A group of country neighbors wanted to get together on a regular basis and socialize. As a result, about 10 couples formed a dinner club and agreed to meet for dinner at a different neighbors' house each month.

Of course, the lady of the house was to prepare the meal.
When it came time for Jimmy and Susie Brown to have the dinner at their house, like most women, Susie wanted to out do all the others and prepare a meal that was the best that any of them had ever lapped a lip over.

A few days before the big event, Susie got out her cookbook and decided to have mushroom smothered steak. When she went to the store to buy some mushrooms, she found the price for a small can was more than she wanted to pay.

She then told her husband, "We aren't going to have mushrooms, because they are too expensive." He said, "Why don't you go down in the pasture and pick some of those mushrooms? There are plenty of them right in the creek bed."

She said, "No, I don't want to do that, because I have heard that wild mushrooms are poison." He then said, "I don't think so. I see the varmints eating them all the time and it never has affected them."

After thinking about this, Susie decided to give this a try and got in the pickup and went down in the pasture and picked some. She brought the wild mushrooms back home and washed them, sliced and diced them to get them ready to go over her smothered steak. Then she went out on the back porch and got Ol' Spot's (the yard dog) bowl and gave him a double handful. She even put some bacon grease on them to make them
tasty. Ol' Spot didn't slow down until he had eaten every bite. All morning long, Susie watched him and the wild mushrooms didn't seem to affect him, so she decided to use them.

The meal was a great success, and Susie even hired a lady from town to come out and help her serve. She had on a white apron and a little cap on her head. It was first class. After everyone had finished, they all began to kick back and relax and socialize. The men were visiting and the women started to gossip a bit.

About this time, the lady from town came in from the kitchen and whispered in Susie's ear. She said, "Mrs. Brown, Spot just died."

With this news, Susie went into hysterics. After she finally calmed down, she called the doctor and told him what had happened. The doctor said, "It's bad, but I think we can take care of it. I will call for an ambulance and I will be there as quick as I can get there. We will pump out everyone's stomach and everything will be fine. Just keep them all there and keep them calm."

It wasn't long until they could hear the wail of the siren as the ambulance was coming down the road. When they got there, the EMTs got out with their suitcases and a stomach pump and the doctor arrived shortly thereafter. One by one, they took
each person into the master bedroom and pumped out their stomach.After the last one was finished, the doctor came out and said, "I think everything will be fine now, and he left."
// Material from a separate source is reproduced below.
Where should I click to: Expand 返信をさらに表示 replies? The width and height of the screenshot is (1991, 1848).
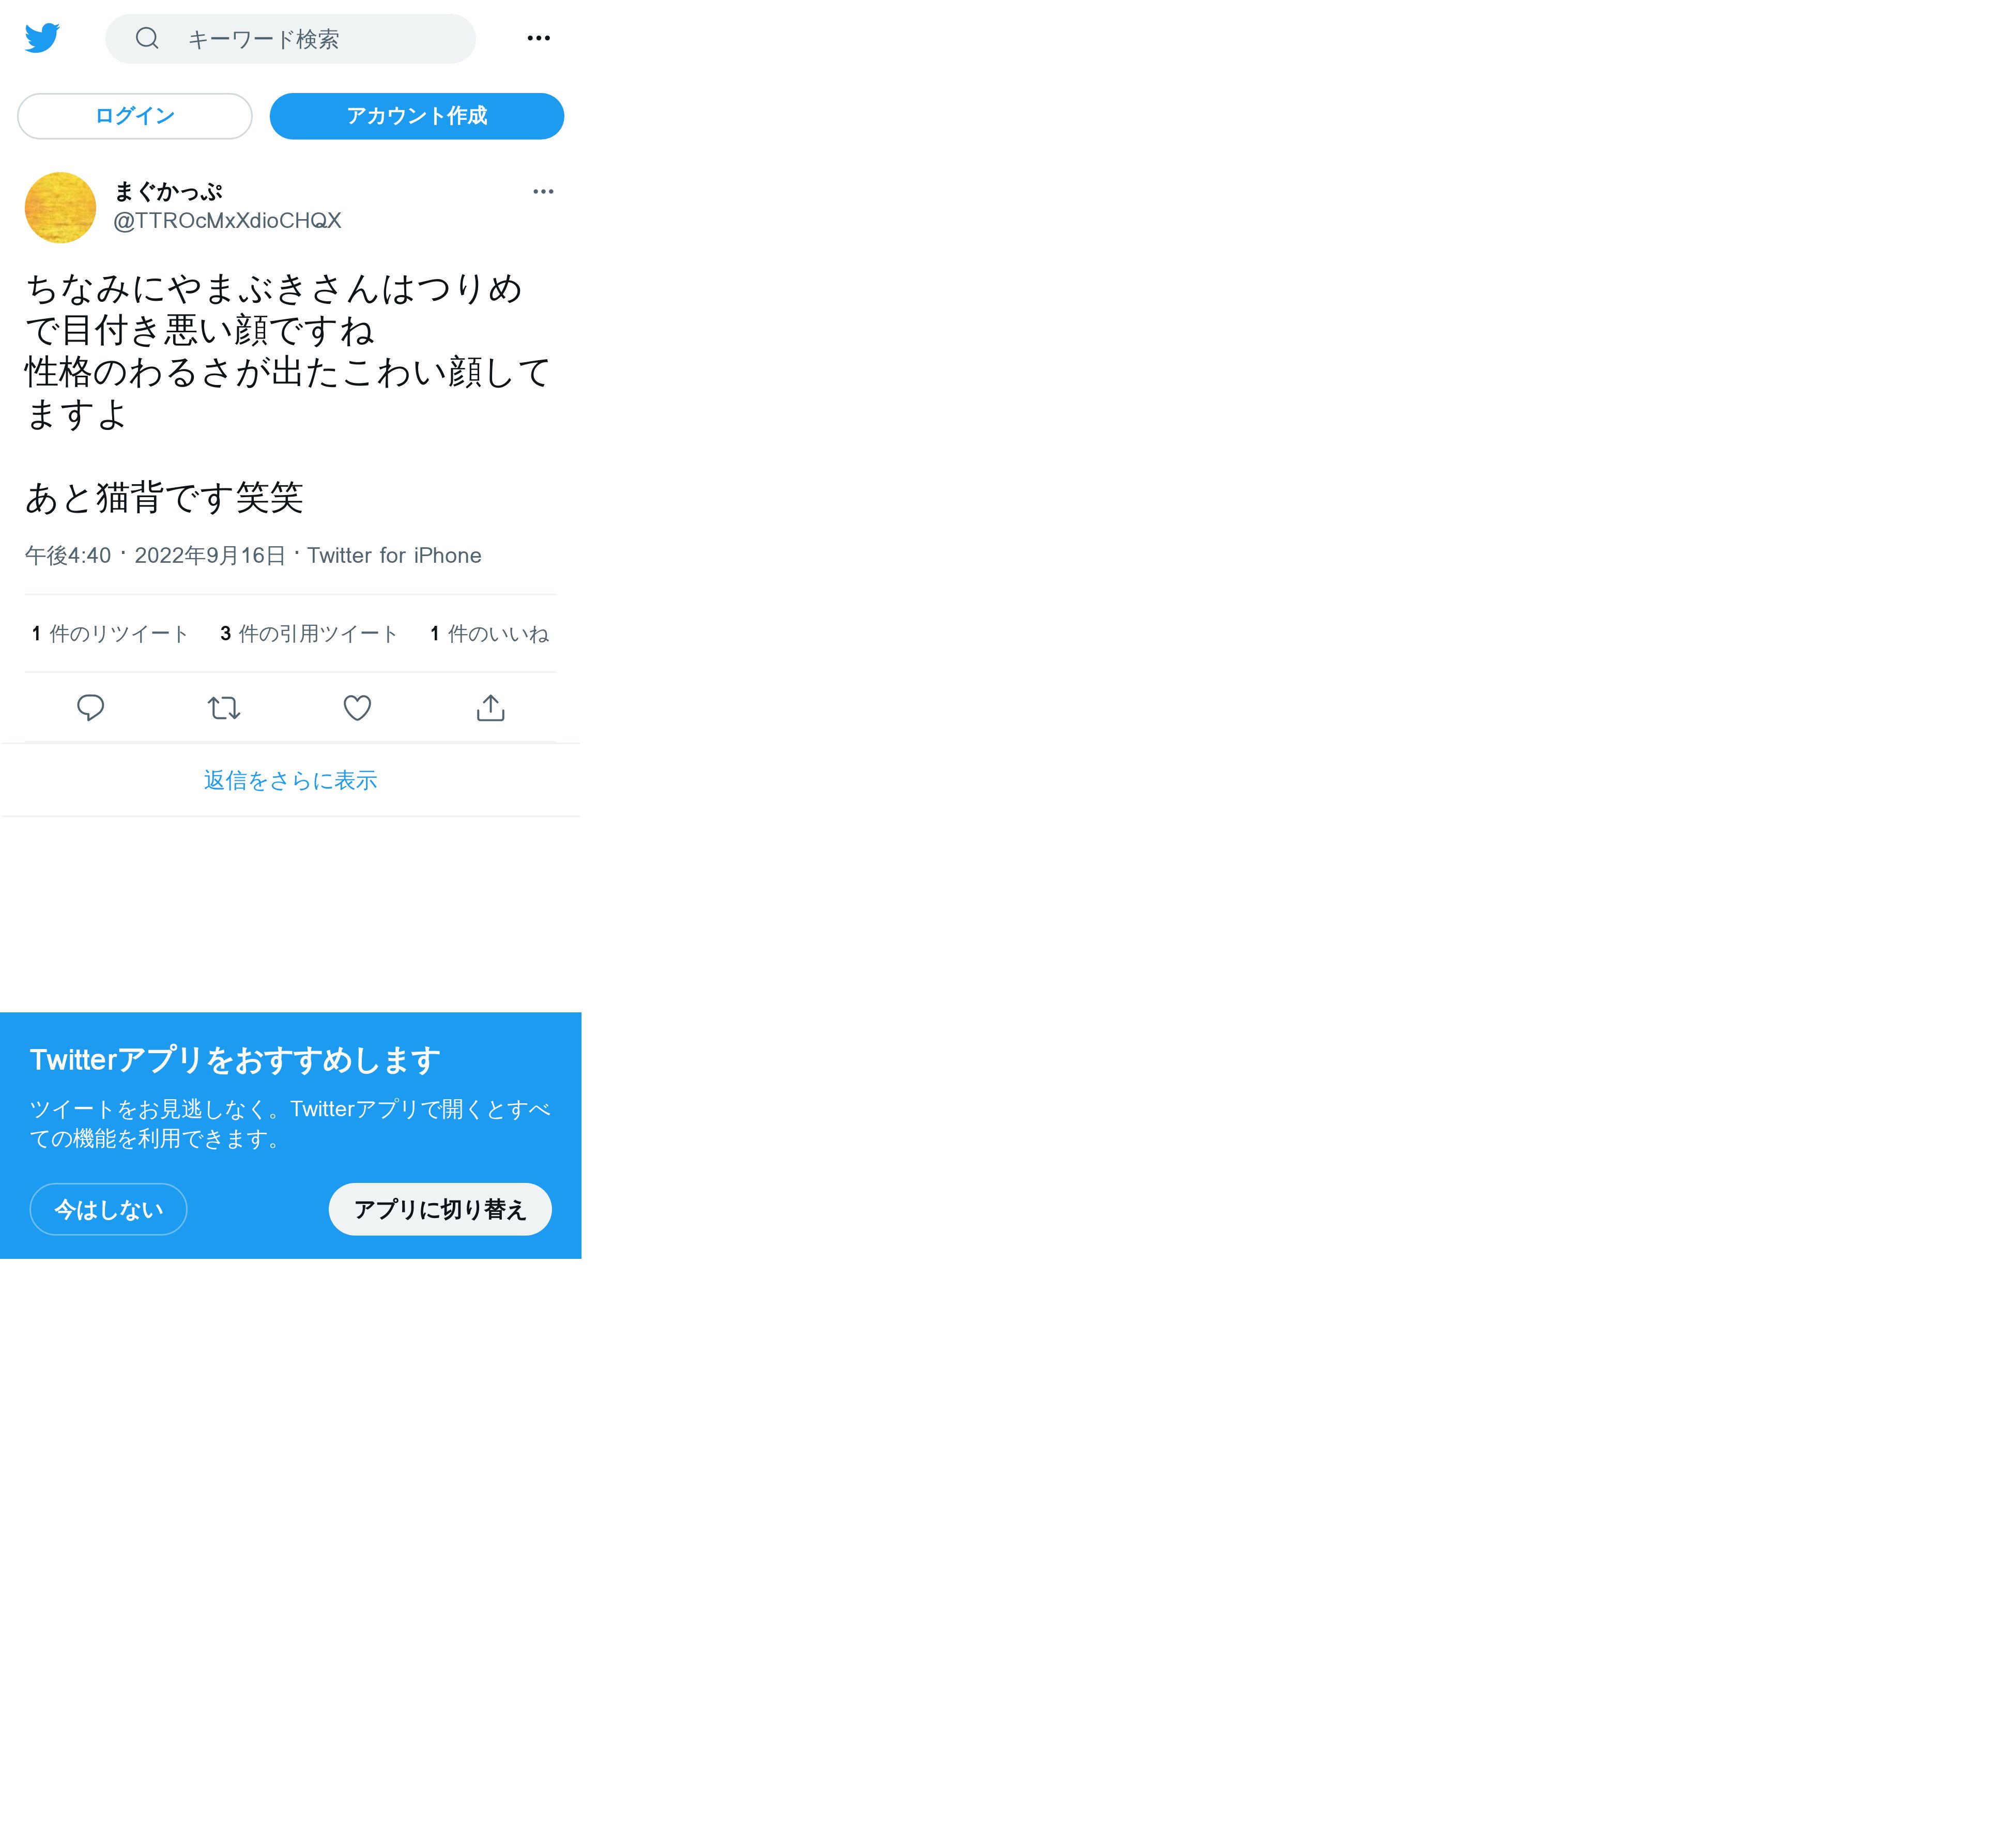coord(290,780)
They were all looking pretty peaked sitting around the living room, and about this time, the town lady came in and said, "You know, that fellow that ran over Ol' Spot, never even stopped."


----------



## John Brewer (Oct 12, 2006)

:lfao:


----------



## SFC JeffJ (Oct 12, 2006)

Too cute!


----------



## Kreth (Oct 12, 2006)

MA-Caver said:


> ...prepare a meal that was the best that any of them had ever lapped a lip over.


This must be one of those quaint Southern sayings, like:
"Well, dip my balls in buttermilk and squat me in a roomful of kittens."


----------



## shesulsa (Oct 13, 2006)

Kreth said:


> This must be one of those quaint Southern sayings, like:
> "Well, dip my balls in buttermilk and squat me in a roomful of kittens."


That sounds like a Jersey saying to me ... :lol2:


----------